Congrats on the seedling progress!

xinme said...

You have expressed all of my own fears and trepidations about starting a food garden, Jennifer! And you've inspired me to at least try SOMETHING from seed this year. We've been COLLECTING seeds for years now -- do you think age matters? Do they weaken or diminish in quality if they've been sitting around for a number of years?
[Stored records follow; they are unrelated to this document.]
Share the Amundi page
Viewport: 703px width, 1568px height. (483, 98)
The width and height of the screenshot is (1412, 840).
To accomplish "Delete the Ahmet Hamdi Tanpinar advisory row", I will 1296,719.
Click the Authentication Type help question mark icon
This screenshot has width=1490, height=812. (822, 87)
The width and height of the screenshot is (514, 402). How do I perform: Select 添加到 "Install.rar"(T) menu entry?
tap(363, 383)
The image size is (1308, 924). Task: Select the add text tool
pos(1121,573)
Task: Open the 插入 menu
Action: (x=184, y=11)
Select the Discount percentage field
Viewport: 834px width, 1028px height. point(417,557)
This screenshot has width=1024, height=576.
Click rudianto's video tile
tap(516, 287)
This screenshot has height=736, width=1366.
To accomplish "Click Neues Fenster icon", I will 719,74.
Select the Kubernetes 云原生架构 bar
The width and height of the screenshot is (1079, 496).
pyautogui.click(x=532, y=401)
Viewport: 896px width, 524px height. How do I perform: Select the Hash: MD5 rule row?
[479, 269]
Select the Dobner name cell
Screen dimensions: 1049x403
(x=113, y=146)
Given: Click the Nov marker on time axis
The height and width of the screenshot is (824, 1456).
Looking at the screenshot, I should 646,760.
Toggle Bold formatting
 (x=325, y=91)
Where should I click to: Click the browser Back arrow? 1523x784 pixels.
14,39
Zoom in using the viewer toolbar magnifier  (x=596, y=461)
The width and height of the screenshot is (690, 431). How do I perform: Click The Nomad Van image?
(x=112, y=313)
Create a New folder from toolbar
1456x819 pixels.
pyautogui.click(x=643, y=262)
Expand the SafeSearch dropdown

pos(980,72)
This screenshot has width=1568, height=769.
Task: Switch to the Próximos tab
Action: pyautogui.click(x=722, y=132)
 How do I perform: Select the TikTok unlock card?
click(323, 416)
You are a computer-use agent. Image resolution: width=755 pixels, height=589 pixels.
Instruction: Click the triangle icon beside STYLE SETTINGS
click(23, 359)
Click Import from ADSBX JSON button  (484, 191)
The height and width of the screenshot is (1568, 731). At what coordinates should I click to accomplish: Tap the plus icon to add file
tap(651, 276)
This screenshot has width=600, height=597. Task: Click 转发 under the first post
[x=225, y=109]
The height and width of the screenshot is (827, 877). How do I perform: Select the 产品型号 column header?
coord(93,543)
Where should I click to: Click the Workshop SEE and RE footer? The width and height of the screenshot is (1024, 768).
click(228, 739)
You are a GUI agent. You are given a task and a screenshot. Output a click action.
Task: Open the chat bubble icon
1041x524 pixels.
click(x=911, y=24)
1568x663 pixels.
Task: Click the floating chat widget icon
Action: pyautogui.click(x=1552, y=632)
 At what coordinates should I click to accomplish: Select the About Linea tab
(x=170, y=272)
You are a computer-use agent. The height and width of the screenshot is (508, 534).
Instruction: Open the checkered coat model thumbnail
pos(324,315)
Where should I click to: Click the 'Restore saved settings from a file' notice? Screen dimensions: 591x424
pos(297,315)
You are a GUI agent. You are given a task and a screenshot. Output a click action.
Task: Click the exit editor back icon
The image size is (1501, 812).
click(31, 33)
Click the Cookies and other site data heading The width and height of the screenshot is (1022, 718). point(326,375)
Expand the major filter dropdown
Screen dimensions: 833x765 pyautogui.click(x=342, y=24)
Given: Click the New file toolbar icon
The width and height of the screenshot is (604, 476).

BTW -- still no garlic shoots:( Perhaps not enough sun.

Katie said...

This is such an important theme for new gardeners. Yes, as gardeners, we have a role to play in managing the environment of our seeds, seedlings, and plants, but it's a two-way street. Plants want to live and know how to live, and they will meet us halfway. Great blog! Every new gardener needs someone like Shawn!

f. pea said...

That's the best gardening advice I've ever read!

Kerstin Svendsen said...

love it! thanks for posting this jennifer. i am overwhelmed about starting a garden. there is so much information out there. my friends and i planned to start one last year, but i think we all felt daunted (and too busy). your post is inspiring me to try again...

lisa s said...

i <3 plants grow thru f-ing cement ! :)
great post

Kif said...

This is my second year for growing vegetables. I tried to grow beans from seeds last year but something ate or pulled all of them up. My friend gave me some asparagus seeds and I am worried how to grow that. But you are so right - need to just DO IT! Fun post - love your backyard - great clothes line!

Mary said...

Really great to see gardens in progress from outside my own country. It is surprising how similar the problems (and solutions) are.

Great fun reading the blog.

Mary Bailey
Wickford, Essex, U.K.
English Garden

maepress said...

I love to research in books and on the web - but it's true, the best way to learn is from friends. Not only are they likely to have similar soil and weather, but it's just more fun!